Añadió que su partida ha sido un golpe para su entorno más cercano. “Es tremendo para quienes tuvimos la fortuna de formar parte de su círculo más cercano. Una noticia de esta partida repentina, tan pronta, porque Marko tenía 56 años”, señaló.

Sobre su legado, afirmó que “creo que el principal es su inteligencia. Era un artista muy preparado, era diseñador gráfico titulado de la Universidad José Santos Ossa, amigo de grandes intelectuales”. Asimismo, complementó que también “el legado es su vínculo con la tierra, que tiene características teóricas. Él tenía un marco teórico para no haberse ido nunca de Antofagasta”. Como ejemplo, mencionó que una sus obras, “Bombardeo a La Moneda”, en estilo naif, es parte de una colección privada en la Universidad de Nueva York y que la persona que lo adquirió viajó a comprarlo. También indicó que una de sus últimas ventas importantes fue al embajador de Croacia —Marko era descendiente serbio—, quien pidió que le rehicieran la Plaza Colón para regalárselo al presidente de Croacia. “Pero Marko nunca quiso despegar vuelo de la ciudad de Antofagasta –de hecho, nunca se subió a un avión–, porque señalaba que este era el lugar donde estaban los huesos de sus padres y era el lugar donde él quería permanecer”, explicó.

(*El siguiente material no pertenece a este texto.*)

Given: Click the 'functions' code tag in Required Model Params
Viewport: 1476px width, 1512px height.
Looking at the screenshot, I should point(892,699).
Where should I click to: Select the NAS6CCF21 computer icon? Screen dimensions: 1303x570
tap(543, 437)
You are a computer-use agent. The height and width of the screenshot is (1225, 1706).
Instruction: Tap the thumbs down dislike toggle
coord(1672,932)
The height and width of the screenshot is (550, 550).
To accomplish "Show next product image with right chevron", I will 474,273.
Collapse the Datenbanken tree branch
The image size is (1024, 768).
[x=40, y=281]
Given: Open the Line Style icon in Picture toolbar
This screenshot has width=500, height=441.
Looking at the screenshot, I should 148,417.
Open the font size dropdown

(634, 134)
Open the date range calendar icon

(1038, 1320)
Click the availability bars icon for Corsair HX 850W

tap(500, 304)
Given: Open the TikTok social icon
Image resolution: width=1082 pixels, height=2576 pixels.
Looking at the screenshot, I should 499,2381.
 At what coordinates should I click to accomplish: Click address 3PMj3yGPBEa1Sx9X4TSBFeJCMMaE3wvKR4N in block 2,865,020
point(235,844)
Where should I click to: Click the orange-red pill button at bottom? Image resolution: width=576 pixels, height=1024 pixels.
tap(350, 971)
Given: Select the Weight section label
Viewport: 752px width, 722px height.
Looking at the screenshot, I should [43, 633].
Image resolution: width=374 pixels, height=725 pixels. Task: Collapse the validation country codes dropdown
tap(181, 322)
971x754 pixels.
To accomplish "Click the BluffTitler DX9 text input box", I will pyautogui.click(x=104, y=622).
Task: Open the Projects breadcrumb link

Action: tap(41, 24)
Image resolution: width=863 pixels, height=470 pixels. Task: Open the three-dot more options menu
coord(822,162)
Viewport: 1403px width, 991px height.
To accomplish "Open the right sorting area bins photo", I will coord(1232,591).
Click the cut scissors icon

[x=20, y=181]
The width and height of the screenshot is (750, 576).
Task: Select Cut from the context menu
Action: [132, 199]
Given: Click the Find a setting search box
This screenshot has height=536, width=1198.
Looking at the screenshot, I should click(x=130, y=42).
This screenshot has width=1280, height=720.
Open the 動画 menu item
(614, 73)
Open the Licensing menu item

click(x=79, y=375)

“Tuve la fortuna de ser su gestora cultural y hablo desde el shock. Solo quiero decirle a su familia —a sus hijas Karla, Mila y Franca, y al amor de su vida, Sarita Camacho— que el legado de Marko tenderá su manto sobre ellos, sobre quienes fuimos sus amigos y sobre toda esta Antofagasta que él tanto amó”, expresó.
Asimismo, desde la Corporación Cultural de Antofagasta y el mundo de las artes expresaron sus más sentidas condolencias a su familia, amistades, estudiantes y a toda la comunidad que fue parte de su camino creativo.

Durante la jornada se informará el lugar y horario en donde se realizará su responso.